Saint-Pierre, [Charles-Irénée Castel de] Abbé, né en Normandie en 1658, mort à Paris en 1743.
Le Cardinal du Bois appeloit ses projets les Rêves d'un homme de bien, expression plaisante, qui peut être juste à certains égards ; mais ces Rêves supposent, dans celui qui étoit capable de les avoir, une grande étendue d’idées, l’esprit de combinaison dans les détails, & par-dessus tout un grand amour du bien public. Les hommes les plus sages trouveront qu’il est très-beau de rêver ainsi.
Si la plupart des spéculations de l’Abbé de Saint-Pierre. sont impraticables, on doit plutôt s’en prendre à l’état actuel des Sociétés, qu’au défaut de justesse & de suite dans ses observations. Les systêmes reçus ne sauroient admettre ses plans, tels qu’il les propose. C’est pourquoi on peut lui reprocher d’avoir plutôt raisonné d’après l’ordre à établir, que sur l’ordre établi. Les Gouvernemens ayant déjà leur marche réglée, il est beaucoup plus sage de chercher à les rectifier par des ressorts imperceptibles, que de songer à les bouleverser, sous prétexte de les rendre meilleurs & plus heureux.
Son Projet de Paix perpétuelle entre les Potentats de l’Europe, a paru chimérique il l’est en effet. Ce défaut, essentiel à la vérité, une fois reconnu, il n’en reste pas moins à admirer le Génie qui a enfanté cette concorde idéale, & qui l’a suivie, pour ainsi dire, dans tous les moyens propres, selon les idées de l’Auteur, à la procurer. Platon. a donné dans le même écueil, & n’a point perdu pour cela sa réputation de grand Philosophe. L’Abbé de Saint-Pierre. se seroit acquis le même nom, s’il eût travaillé dans les mêmes circonstances & dans le même Siecle.
Le plus connu de ses autres Ouvrages est celui qui a pour titre, Annales politiques de Louis XIV, où l’Auteur offre un tableau frappant des progrès de l’esprit chez notre Nation, pendant le regne de ce Monarque, & où M. de Voltaire. a puisé l’idée si mal remplie de son Siecle de Louis XIV, & le plan de son prétendu Essai sur l’Histoire générale. Le détail des faits ne se présente chez l’un & l’autre Ecrivain que de profil. Ils ont à peu près la même marche, avec cette différence, que l’Abbé de Saint-Pierre. ne s’écarte point de son systême, ne dénature point les événemens, ne donne point dans des bévues, & qu’il développe, d’une maniere plus étendue, l’Histoire de notre Gouvernement, de notre Législation, & de nos Etablissemens.

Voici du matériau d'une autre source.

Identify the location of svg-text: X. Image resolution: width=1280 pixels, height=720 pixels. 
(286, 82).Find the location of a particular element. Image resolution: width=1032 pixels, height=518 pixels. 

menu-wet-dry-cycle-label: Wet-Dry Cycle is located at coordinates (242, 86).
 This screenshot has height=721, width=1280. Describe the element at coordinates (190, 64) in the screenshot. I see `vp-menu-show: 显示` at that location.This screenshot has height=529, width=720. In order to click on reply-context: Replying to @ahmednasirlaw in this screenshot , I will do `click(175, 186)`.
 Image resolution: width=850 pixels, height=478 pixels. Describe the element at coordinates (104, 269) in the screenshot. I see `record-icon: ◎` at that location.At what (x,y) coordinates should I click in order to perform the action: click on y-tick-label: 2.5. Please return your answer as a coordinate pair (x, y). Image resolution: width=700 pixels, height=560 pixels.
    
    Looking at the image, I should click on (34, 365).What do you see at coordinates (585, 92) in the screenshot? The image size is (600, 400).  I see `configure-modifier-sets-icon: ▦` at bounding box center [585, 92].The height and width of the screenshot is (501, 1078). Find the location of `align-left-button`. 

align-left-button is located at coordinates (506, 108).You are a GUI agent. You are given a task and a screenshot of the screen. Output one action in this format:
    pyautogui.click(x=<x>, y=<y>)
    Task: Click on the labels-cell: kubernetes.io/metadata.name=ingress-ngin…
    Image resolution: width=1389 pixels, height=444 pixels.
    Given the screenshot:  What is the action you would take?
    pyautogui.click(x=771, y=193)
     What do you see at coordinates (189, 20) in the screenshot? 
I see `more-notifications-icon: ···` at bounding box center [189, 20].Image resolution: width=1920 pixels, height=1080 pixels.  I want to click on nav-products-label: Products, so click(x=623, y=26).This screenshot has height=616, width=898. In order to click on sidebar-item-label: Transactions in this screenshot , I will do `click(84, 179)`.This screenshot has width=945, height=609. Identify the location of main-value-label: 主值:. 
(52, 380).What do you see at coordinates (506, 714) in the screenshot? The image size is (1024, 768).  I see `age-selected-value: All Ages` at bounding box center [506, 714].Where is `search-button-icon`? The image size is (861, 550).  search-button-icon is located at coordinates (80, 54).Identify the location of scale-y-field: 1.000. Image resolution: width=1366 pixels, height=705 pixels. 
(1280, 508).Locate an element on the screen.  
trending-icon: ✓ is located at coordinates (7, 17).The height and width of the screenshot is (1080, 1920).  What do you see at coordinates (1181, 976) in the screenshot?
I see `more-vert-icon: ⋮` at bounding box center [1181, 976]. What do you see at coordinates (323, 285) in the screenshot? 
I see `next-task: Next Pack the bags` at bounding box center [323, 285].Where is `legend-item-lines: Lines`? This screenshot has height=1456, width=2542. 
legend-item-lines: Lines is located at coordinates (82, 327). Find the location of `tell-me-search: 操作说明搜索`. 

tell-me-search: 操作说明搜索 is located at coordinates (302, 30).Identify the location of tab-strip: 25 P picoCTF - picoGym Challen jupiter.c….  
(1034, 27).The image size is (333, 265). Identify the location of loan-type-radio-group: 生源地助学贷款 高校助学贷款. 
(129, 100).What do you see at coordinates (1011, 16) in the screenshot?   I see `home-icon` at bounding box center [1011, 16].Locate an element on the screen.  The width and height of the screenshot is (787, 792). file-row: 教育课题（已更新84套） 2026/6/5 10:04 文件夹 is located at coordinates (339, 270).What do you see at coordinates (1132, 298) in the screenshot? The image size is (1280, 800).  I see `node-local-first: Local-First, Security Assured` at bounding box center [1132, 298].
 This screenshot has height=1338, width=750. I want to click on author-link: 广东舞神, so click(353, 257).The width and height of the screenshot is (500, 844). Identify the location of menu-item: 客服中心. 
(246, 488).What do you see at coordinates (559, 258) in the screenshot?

Enfin, les Ecrits de l’Abbé de Saint-Pierre, malgré la manie systématique qui y regne, le placeront toujours parmi les Raisonneurs utiles. Ils ont contribué à étendre les lumieres politiques, à éclairer sur les objets qui peuvent augmenter le bien général & diriger la Morale vers la pratique. Ils ont de plus le mérite d’une diction pure, nette & précise, telle qu’elle convient à ces sortes de Productions. Ces qualités le distingueront toujours des Ouvrages prétendus philosophiques, qui fatiguent l’esprit par l’emphase du style, & tendent à dissoudre la Société par le danger des systêmes.